■ **DATA FOR THIS EXERCISE**
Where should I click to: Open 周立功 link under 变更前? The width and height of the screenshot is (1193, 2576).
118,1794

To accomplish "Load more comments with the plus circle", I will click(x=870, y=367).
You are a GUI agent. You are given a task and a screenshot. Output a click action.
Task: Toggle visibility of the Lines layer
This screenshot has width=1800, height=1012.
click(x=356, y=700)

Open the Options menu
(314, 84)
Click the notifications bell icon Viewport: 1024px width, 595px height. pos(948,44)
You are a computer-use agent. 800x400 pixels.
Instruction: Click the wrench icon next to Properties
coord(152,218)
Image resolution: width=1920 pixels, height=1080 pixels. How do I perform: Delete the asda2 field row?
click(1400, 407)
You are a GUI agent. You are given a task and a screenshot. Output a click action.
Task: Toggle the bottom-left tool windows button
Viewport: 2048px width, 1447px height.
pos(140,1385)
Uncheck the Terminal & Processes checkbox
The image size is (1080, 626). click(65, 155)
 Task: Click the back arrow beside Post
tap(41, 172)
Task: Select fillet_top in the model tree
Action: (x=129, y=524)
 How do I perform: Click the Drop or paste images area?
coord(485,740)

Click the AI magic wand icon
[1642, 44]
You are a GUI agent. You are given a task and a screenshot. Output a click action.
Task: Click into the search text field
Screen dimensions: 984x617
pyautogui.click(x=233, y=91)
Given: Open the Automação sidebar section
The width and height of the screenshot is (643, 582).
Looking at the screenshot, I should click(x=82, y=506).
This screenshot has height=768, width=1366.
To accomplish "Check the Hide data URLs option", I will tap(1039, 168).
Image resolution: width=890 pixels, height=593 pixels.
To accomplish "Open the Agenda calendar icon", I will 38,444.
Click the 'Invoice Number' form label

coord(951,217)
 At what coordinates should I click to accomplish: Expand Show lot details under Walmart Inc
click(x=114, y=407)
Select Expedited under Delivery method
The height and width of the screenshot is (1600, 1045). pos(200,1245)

■ **EXERCISE INSTRUCTIONS**
Rewrite every row above, swapping "GUI agent" for "interface agent" and leaving everything else unchanged.

■ **TASK RESULT**
Where should I click to: Open 周立功 link under 变更前? The width and height of the screenshot is (1193, 2576).
118,1794

To accomplish "Load more comments with the plus circle", I will click(x=870, y=367).
You are a interface agent. You are given a task and a screenshot. Output a click action.
Task: Toggle visibility of the Lines layer
This screenshot has width=1800, height=1012.
click(x=356, y=700)

Open the Options menu
(314, 84)
Click the notifications bell icon Viewport: 1024px width, 595px height. pos(948,44)
You are a computer-use agent. 800x400 pixels.
Instruction: Click the wrench icon next to Properties
coord(152,218)
Image resolution: width=1920 pixels, height=1080 pixels. How do I perform: Delete the asda2 field row?
click(1400, 407)
You are a interface agent. You are given a task and a screenshot. Output a click action.
Task: Toggle the bottom-left tool windows button
Viewport: 2048px width, 1447px height.
pos(140,1385)
Uncheck the Terminal & Processes checkbox
The image size is (1080, 626). click(65, 155)
 Task: Click the back arrow beside Post
tap(41, 172)
Task: Select fillet_top in the model tree
Action: (x=129, y=524)
 How do I perform: Click the Drop or paste images area?
coord(485,740)

Click the AI magic wand icon
[1642, 44]
You are a interface agent. You are given a task and a screenshot. Output a click action.
Task: Click into the search text field
Screen dimensions: 984x617
pyautogui.click(x=233, y=91)
Given: Open the Automação sidebar section
The width and height of the screenshot is (643, 582).
Looking at the screenshot, I should click(x=82, y=506).
This screenshot has height=768, width=1366.
To accomplish "Check the Hide data URLs option", I will tap(1039, 168).
Image resolution: width=890 pixels, height=593 pixels.
To accomplish "Open the Agenda calendar icon", I will 38,444.
Click the 'Invoice Number' form label

coord(951,217)
 At what coordinates should I click to accomplish: Expand Show lot details under Walmart Inc
click(x=114, y=407)
Select Expedited under Delivery method
The height and width of the screenshot is (1600, 1045). pos(200,1245)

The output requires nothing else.